## begin Record extracts
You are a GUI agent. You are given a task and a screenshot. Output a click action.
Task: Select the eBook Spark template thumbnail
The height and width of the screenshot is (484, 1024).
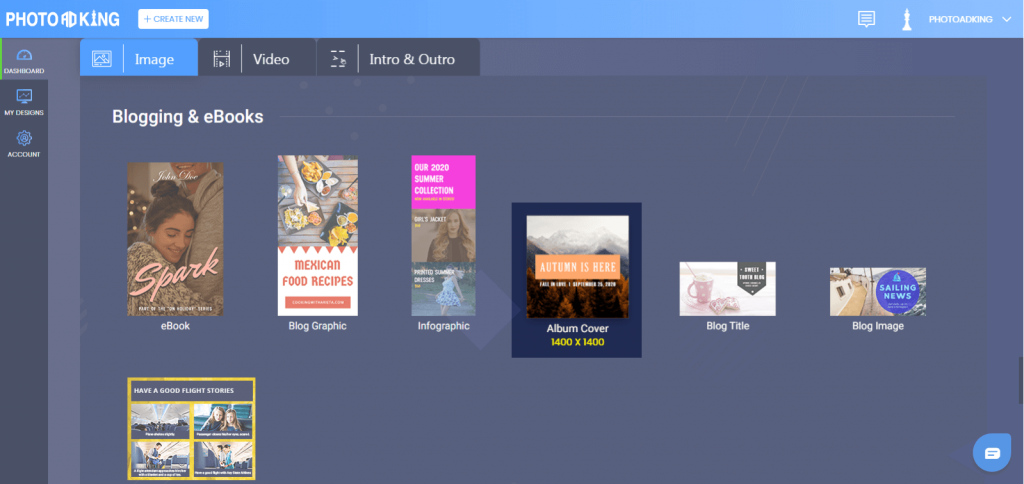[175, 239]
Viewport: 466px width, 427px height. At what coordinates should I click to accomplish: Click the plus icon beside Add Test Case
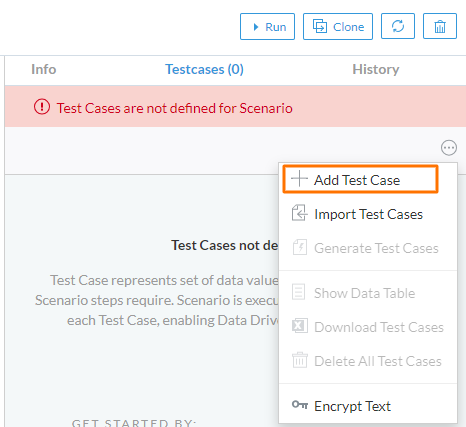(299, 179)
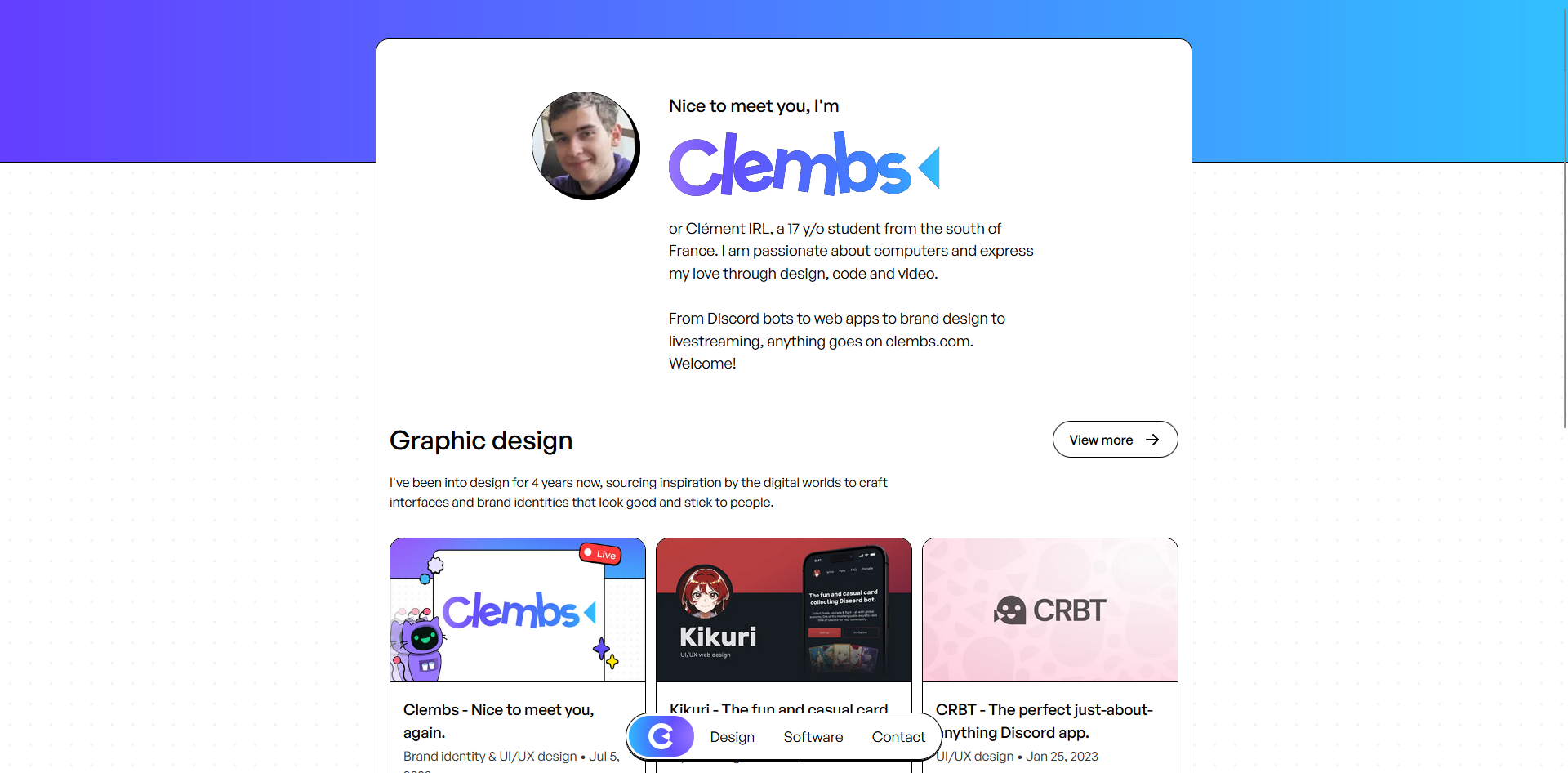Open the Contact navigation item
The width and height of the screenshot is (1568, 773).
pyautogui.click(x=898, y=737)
## end Record extracts
Reproduce every one of the items above line for line, omitting the pictures.

*Response to this task*:
You are a GUI agent. You are given a task and a screenshot. Output a click action.
Task: Select the eBook Spark template thumbnail
The height and width of the screenshot is (484, 1024).
[175, 239]
Viewport: 466px width, 427px height. At what coordinates should I click to accomplish: Click the plus icon beside Add Test Case
(299, 179)
Open the Contact navigation item
The width and height of the screenshot is (1568, 773).
pyautogui.click(x=898, y=737)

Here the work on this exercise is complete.